(Records from a data collection)

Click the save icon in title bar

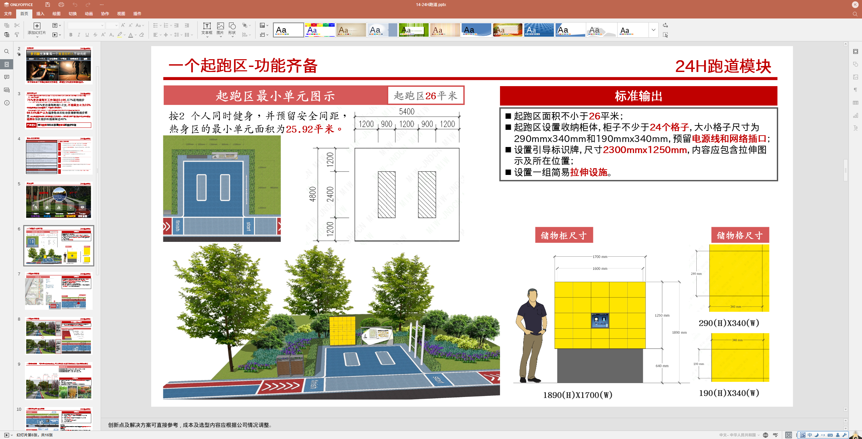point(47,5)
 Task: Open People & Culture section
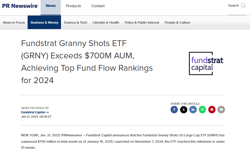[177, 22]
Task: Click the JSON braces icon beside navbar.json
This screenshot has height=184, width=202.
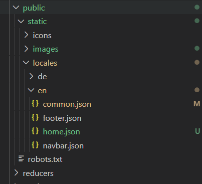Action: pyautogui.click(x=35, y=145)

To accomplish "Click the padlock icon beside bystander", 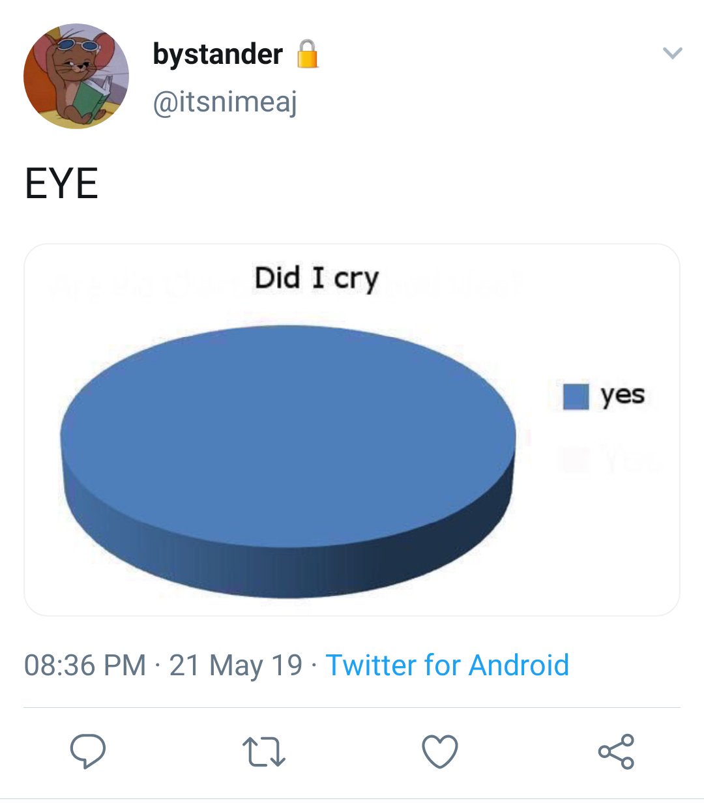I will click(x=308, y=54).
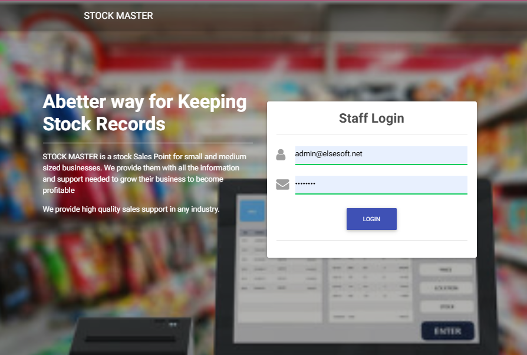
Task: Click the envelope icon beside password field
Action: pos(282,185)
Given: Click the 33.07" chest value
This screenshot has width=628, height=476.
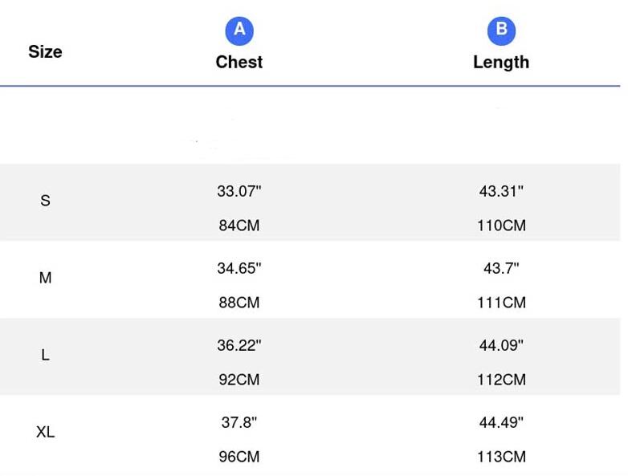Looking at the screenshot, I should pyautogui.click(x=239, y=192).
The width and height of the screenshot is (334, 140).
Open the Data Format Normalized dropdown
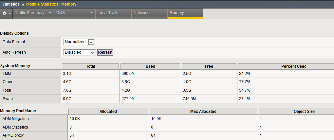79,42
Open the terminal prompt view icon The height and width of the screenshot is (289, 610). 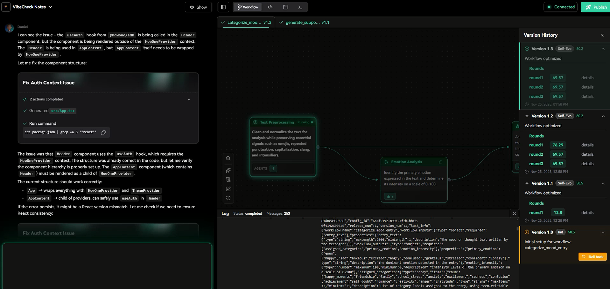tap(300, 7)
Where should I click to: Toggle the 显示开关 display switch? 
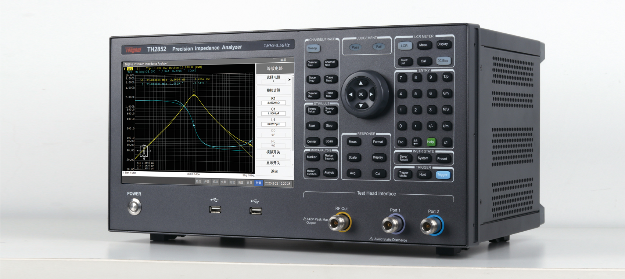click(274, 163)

▸ PROBLEM TO SOLVE: Copy the records again, beginning at the line that has "Where should I" and stopping after the end of the records, with every coordinate in the answers scaled by 2.25 and rounded to a whole number, halves rounded up. Keep the requests unchanged, and leave the pictures out.

▸ OUTPUT OF THE EXERCISE:
Where should I click to: Toggle the 显示开关 display switch? 
click(617, 367)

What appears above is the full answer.